Erick Update 2.0

Yeah, not much to report other than we’re pretty much in the death throes. Which pretty much sucks.

The non-stop daily texting and frequent face-timing has significantly tapered off– to almost non-existent. He used to text me daily when he woke up (to which I quite looked forward). Sometimes he would include an oh-so-cute sleepy pic.

Now sometimes days pass with no text at all.

Erick keeps pulling back “to process everything” during which time he basically goes radio silent. He’s done this a few times now, which leaves me wondering “should I text him just to salve my heart and ego or should I respect his need for solitude?”

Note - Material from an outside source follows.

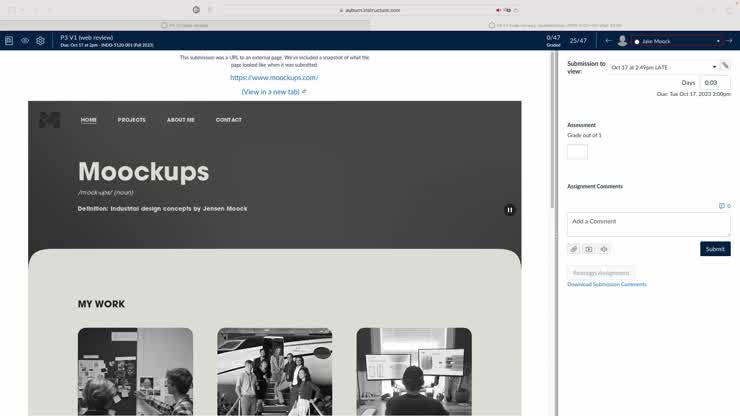Click the grade out of 1 box
Image resolution: width=740 pixels, height=416 pixels.
pos(577,152)
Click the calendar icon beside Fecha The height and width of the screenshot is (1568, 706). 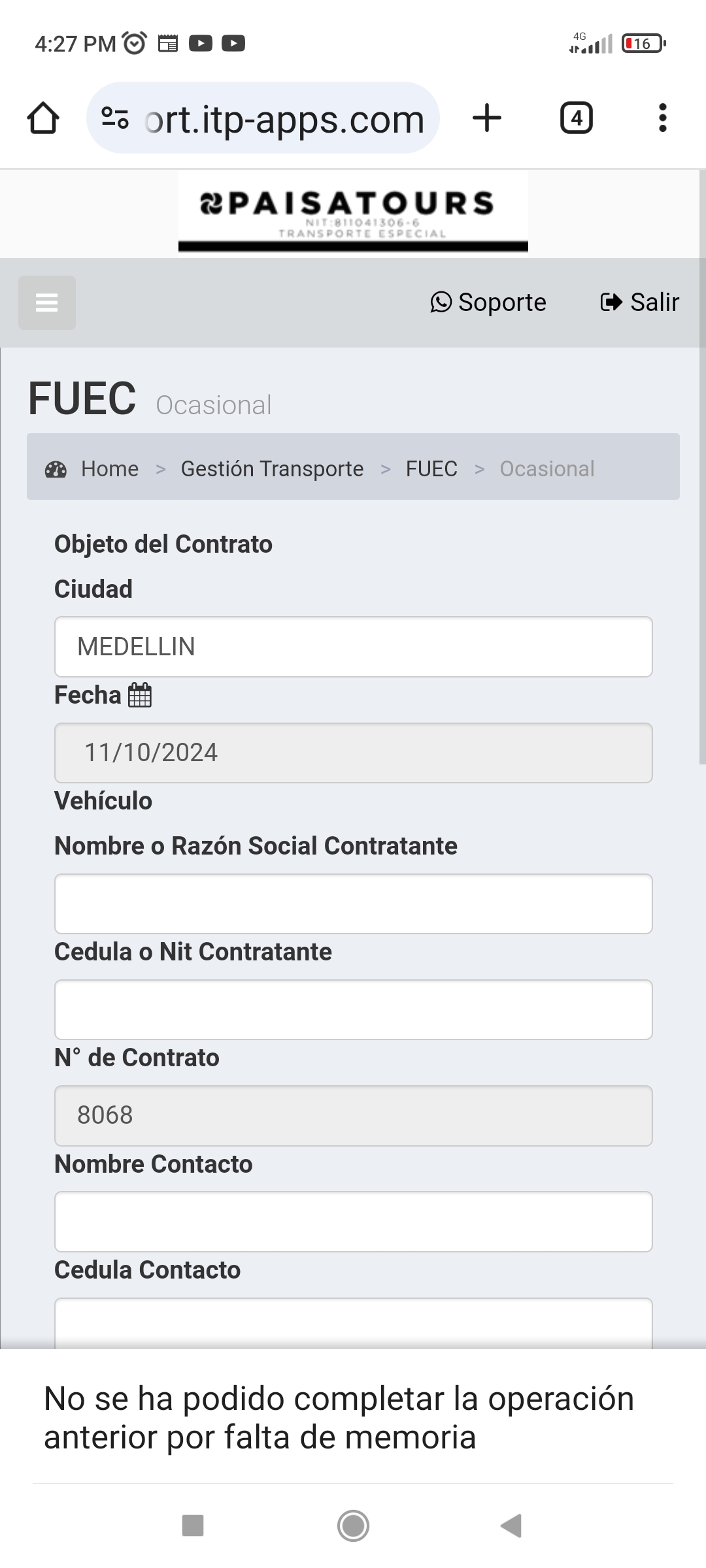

I know he has a lot on his plate. He is contemplating finding a different job, rents are skyrocketing so money is an issue, he is trying to go back to school, he’s helping multiple friends in various states of drama, and he is looking for love and stability. So not a lot of time left over for a long-distance poor bet such as myself.

He has a full life there and loves living in San Francisco. I have an equally full life here in Minneapolis and have put down roots. And neither of our situations are going to change anytime soon.

But then we do talk or text and I really enjoy it and I think how nice it would be to curl up on my couch and watch a movie together (there are SO many he needs to see so that he gets my random references).

It’s all very confusing and it makes my heart hurt a bit.

And I know it’s just a matter of time now, before the texting and face-timing stops altogether. I suppose it was a nice idea while it lasted.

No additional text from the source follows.